You don't have to listen to everything
After getting hearing aids four years ago, I spend a lot of time on 'Restaurant Mode'
I was 10 when my parents were concerned I had suffered some kind of hearing loss.
My mother made me an appointment with an audiologist at the Naval Hospital in Portsmouth, Virginia. He put me in a sound booth with headphones. I had to raise my right or left hand whenever I heard a beep or chime.
Of course, I passed the test.
I could hear fine. I just didn’t want to listen
The diagnosis? Selective hearing. (When you get married this is a gift, not an affliction.)
Still, it shook me up inside that tiny booth when I thought about the prospect of having to wear hearing aids in the fifth grade. In those days, they were about the size of a Matchbox car. I already wore glasses, and this would be yet another blow to my self-esteem.

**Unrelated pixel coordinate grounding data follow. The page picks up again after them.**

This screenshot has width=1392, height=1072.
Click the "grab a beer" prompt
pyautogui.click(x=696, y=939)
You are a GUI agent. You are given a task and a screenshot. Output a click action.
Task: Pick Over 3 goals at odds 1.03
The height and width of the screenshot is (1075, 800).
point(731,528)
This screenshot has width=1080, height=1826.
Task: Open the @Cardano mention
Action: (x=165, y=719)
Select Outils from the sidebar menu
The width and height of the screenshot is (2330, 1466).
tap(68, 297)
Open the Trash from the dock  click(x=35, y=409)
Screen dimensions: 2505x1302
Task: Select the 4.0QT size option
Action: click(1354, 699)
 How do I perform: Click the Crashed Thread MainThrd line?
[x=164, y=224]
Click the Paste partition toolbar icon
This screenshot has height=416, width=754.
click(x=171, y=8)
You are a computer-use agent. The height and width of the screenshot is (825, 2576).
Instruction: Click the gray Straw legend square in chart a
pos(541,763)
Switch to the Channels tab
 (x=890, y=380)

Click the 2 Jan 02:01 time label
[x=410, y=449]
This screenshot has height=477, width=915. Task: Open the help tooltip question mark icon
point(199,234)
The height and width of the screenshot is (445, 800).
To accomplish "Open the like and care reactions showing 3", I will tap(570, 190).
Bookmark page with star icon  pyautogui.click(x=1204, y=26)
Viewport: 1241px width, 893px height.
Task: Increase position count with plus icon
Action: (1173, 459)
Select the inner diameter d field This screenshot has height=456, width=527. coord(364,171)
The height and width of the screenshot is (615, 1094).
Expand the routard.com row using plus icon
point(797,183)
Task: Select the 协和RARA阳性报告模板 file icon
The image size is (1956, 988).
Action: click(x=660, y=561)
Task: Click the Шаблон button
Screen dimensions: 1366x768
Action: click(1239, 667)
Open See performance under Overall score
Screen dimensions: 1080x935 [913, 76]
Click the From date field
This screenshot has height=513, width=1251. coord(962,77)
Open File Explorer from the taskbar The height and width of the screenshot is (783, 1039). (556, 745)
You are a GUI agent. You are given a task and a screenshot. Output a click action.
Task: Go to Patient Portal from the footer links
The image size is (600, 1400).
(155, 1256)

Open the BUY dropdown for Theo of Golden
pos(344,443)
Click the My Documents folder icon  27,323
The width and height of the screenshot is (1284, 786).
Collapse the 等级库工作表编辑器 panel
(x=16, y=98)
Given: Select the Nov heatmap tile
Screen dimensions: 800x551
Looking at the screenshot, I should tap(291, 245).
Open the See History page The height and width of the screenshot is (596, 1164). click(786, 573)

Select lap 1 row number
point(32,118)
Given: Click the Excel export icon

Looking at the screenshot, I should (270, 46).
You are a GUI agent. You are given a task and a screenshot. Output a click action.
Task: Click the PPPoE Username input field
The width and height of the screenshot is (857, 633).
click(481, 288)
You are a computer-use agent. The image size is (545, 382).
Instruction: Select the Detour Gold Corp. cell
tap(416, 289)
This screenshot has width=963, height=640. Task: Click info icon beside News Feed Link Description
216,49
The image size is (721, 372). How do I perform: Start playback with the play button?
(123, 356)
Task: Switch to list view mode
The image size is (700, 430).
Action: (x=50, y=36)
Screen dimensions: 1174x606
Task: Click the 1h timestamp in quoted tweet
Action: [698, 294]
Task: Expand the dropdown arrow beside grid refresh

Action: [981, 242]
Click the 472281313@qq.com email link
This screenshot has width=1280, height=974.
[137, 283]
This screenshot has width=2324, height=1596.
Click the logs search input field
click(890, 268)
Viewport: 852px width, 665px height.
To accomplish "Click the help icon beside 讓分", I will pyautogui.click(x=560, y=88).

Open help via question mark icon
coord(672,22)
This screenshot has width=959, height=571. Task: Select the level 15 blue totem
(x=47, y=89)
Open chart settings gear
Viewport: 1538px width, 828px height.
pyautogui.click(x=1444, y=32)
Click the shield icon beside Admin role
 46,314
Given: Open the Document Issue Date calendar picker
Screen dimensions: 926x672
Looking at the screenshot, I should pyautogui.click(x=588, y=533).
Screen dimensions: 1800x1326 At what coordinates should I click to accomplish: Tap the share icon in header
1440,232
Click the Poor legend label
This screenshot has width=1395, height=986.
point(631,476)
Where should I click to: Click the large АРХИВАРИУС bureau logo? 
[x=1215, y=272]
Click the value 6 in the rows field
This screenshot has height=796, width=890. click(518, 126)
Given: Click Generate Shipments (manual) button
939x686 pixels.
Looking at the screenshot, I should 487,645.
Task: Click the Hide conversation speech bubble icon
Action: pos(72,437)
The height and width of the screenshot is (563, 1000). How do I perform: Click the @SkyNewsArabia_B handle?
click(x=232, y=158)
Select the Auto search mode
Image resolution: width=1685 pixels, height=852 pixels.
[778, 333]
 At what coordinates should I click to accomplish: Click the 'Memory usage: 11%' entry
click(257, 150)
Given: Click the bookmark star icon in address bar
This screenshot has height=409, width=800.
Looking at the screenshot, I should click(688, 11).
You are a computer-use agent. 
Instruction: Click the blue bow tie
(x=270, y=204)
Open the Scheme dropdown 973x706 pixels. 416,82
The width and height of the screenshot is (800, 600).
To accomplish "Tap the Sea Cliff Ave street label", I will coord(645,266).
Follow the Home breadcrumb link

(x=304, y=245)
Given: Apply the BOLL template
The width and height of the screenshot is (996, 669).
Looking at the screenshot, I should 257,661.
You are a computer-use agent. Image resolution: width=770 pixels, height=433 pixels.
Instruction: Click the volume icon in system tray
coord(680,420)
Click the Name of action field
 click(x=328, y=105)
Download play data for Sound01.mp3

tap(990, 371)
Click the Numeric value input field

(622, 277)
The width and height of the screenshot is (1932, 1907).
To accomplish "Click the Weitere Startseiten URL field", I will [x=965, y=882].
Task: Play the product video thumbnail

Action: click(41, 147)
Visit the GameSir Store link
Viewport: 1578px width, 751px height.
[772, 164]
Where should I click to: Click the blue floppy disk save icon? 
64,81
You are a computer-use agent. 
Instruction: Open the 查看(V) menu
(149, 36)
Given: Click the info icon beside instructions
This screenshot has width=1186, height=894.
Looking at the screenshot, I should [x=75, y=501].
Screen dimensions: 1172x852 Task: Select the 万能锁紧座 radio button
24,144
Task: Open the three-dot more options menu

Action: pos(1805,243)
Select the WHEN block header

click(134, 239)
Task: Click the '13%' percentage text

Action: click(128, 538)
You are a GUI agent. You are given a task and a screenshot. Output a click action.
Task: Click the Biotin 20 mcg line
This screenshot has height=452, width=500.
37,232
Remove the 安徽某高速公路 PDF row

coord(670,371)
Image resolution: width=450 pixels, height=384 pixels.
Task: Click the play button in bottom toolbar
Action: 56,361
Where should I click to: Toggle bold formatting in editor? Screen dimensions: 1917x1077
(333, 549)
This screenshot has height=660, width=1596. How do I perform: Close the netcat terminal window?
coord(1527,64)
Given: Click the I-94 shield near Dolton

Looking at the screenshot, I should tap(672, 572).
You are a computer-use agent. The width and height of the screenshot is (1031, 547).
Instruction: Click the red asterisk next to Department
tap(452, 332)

I literally didn’t listen to my father when he warned me about listening to loud music when I was a teenager. I allowed Led Zeppelin and Grand Funk Railroad to rock my eardrums.
In college, I once volunteered to work on stage at a Marshall Tucker concert. It was like standing behind the planes on a giant aircraft carrier. I could feel the bass beneath my feet. I couldn’t hear for two days.
At the advice of my doctor, I went to get my hearing checked again when I was in my 30s. When she recommended hearing aids, I was still in denial. I was still a young man. What’s next? Geritol?
I kept kicking the can down the road until my ENT physician flat-out told me I couldn’t hear worth a s**t. He did not mince words.